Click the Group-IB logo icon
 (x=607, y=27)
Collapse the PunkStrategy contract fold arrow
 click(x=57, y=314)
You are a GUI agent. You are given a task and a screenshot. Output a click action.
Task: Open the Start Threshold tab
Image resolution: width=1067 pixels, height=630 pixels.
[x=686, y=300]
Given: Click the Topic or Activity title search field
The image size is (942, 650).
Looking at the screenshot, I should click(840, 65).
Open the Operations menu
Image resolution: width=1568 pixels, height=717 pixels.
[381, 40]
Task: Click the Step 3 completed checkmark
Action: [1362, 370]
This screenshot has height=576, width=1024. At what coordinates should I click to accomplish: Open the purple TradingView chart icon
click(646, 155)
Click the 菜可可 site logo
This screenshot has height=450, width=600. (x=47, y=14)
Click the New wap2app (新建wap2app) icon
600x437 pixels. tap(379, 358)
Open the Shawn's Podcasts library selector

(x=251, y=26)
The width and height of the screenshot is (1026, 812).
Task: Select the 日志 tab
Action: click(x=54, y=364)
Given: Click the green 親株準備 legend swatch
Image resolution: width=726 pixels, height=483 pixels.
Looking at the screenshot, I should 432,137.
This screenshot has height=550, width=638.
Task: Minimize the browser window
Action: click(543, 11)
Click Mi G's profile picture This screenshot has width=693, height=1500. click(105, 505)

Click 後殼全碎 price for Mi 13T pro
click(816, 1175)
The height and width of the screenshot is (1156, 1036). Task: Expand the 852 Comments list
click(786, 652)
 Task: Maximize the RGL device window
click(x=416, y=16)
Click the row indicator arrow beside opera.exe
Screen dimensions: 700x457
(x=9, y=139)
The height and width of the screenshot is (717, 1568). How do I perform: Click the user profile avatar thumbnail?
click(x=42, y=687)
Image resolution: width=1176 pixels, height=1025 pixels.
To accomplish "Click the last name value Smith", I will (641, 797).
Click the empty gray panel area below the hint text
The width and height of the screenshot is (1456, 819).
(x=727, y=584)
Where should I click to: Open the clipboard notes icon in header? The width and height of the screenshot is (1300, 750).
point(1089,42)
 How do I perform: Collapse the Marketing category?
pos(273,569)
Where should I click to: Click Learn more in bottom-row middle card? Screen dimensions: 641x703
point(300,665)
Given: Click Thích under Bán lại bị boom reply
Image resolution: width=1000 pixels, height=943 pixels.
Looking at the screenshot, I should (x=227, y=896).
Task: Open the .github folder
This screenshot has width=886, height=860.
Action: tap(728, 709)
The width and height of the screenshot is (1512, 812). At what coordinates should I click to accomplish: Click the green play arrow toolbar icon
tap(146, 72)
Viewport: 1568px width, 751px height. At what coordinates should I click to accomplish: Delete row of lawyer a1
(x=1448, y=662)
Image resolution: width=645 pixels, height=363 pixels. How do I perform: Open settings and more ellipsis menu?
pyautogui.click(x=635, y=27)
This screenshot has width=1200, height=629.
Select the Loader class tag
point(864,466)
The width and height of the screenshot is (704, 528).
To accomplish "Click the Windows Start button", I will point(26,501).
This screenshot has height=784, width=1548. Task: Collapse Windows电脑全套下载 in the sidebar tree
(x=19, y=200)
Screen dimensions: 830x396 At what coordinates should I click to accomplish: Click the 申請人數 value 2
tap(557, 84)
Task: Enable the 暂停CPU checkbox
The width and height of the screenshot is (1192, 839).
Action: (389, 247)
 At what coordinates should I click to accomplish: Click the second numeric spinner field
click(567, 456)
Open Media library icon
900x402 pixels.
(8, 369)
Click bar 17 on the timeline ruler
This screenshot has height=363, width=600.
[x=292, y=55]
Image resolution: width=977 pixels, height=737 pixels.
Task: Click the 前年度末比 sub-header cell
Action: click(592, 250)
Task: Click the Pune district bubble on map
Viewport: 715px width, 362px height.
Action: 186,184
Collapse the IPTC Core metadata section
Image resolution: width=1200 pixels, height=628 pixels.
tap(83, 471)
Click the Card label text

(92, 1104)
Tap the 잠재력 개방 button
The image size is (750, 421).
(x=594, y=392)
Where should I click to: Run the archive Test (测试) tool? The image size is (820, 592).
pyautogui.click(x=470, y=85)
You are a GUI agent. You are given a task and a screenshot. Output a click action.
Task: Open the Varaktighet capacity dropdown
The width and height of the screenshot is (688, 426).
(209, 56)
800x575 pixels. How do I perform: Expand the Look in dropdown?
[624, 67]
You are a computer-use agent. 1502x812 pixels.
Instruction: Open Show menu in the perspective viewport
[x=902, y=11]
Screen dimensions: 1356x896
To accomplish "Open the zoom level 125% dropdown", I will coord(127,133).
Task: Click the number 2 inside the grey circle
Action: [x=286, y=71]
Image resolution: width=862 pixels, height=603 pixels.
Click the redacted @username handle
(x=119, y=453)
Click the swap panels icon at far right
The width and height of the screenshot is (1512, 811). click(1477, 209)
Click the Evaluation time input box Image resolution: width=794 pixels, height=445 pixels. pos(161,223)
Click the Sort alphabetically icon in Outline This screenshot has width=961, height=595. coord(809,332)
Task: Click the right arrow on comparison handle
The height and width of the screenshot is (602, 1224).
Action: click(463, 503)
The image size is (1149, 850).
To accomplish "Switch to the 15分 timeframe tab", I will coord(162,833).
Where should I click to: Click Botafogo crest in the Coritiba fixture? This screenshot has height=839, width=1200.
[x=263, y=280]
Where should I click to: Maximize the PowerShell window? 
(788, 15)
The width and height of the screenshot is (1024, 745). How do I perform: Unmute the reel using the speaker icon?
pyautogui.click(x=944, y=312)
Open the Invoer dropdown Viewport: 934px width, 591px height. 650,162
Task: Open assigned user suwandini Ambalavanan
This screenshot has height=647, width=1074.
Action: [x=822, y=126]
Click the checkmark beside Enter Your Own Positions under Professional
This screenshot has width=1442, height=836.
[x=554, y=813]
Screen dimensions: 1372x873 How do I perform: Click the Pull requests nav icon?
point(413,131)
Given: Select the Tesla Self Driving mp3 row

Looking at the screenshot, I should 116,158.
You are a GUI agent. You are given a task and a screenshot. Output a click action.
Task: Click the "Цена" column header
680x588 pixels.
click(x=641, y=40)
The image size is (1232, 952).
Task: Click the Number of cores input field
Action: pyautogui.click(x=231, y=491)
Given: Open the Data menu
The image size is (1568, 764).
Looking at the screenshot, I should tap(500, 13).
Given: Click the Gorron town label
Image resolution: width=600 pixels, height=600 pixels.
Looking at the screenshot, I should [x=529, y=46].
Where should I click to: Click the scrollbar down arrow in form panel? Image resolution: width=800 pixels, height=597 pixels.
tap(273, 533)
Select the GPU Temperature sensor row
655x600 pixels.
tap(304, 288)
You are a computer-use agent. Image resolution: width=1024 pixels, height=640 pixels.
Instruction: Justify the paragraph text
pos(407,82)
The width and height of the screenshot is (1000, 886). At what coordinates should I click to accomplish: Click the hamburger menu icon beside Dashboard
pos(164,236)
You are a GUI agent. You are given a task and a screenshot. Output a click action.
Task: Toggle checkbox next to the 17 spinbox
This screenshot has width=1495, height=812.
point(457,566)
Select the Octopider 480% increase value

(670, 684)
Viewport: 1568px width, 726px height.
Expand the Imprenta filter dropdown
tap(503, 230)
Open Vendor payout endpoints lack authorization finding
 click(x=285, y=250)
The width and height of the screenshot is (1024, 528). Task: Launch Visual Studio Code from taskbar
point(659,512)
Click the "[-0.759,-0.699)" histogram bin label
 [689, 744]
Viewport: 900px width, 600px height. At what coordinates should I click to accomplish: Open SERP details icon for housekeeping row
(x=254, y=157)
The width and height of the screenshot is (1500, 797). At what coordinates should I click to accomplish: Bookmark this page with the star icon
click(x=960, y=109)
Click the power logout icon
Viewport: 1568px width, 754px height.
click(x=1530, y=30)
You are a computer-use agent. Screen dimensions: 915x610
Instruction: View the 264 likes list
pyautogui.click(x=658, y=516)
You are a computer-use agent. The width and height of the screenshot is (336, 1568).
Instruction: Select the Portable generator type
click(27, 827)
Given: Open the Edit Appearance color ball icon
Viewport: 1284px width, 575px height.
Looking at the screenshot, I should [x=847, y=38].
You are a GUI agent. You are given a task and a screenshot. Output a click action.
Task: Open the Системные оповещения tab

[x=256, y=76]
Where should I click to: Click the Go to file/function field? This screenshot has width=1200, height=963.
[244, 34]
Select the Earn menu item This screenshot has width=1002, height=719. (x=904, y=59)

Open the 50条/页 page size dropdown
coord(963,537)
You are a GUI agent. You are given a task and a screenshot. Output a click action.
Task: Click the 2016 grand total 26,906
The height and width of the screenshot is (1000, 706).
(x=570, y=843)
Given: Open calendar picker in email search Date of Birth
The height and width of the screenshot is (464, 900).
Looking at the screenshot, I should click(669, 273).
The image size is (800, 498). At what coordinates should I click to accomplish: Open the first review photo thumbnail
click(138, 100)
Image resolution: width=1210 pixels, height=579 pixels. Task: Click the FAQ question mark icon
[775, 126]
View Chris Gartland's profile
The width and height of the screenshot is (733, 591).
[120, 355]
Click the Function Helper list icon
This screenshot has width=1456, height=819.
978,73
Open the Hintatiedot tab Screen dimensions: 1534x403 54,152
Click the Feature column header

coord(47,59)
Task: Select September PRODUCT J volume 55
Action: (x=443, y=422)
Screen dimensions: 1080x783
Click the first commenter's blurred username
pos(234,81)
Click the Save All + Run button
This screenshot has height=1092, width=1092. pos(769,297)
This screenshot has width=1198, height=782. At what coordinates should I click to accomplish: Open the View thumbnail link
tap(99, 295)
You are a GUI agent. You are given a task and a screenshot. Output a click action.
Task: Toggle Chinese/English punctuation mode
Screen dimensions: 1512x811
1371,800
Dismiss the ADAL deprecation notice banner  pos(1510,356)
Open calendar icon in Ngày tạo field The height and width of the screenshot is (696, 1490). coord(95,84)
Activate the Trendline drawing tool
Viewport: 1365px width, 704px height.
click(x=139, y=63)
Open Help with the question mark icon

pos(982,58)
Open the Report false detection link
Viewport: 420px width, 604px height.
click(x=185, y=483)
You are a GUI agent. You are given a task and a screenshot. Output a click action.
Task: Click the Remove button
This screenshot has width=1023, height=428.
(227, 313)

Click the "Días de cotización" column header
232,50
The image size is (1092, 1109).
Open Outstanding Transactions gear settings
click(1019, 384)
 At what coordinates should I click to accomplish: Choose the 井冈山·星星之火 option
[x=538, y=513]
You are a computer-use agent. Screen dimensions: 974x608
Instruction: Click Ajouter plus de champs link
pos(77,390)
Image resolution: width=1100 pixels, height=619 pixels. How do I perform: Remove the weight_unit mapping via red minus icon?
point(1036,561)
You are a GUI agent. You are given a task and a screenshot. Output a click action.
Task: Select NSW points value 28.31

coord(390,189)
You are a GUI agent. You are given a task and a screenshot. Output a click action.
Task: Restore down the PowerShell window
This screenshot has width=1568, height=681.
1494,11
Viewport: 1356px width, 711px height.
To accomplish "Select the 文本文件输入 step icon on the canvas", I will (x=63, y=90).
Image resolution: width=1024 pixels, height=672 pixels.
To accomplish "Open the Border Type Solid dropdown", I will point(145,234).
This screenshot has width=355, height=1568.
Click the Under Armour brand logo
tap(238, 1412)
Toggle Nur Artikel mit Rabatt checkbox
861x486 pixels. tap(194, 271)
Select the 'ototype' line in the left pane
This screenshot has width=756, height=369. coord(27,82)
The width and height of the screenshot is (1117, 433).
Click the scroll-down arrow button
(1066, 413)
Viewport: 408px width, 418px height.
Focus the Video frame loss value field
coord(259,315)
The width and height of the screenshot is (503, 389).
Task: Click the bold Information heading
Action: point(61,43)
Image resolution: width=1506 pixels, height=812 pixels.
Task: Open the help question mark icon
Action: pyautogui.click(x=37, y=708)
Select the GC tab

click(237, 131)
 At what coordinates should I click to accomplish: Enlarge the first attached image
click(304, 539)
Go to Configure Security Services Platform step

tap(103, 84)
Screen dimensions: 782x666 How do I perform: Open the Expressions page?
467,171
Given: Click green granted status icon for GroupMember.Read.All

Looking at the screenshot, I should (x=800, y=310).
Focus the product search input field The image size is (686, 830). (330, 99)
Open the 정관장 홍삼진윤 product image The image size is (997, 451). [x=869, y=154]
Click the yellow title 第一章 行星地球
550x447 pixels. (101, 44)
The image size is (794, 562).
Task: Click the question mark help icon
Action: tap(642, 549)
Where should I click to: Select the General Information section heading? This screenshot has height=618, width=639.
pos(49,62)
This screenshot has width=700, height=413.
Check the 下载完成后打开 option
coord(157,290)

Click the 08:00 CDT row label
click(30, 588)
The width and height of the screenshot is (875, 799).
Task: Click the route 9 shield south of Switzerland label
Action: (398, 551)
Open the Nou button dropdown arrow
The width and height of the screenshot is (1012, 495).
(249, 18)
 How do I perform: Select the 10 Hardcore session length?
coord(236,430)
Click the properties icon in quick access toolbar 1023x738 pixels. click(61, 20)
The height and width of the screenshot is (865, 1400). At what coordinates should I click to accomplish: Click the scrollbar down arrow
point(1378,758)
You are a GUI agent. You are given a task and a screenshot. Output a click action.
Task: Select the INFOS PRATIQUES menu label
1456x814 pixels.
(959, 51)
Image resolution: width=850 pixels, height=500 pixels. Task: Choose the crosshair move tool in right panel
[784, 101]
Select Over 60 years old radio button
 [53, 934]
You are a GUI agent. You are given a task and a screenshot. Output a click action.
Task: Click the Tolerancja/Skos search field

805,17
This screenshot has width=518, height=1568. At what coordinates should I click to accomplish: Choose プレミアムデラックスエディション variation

* **Your goal**: Wherever a line in the records above includes "Start", count it, then give the total and nothing besides.

* **Result**: 2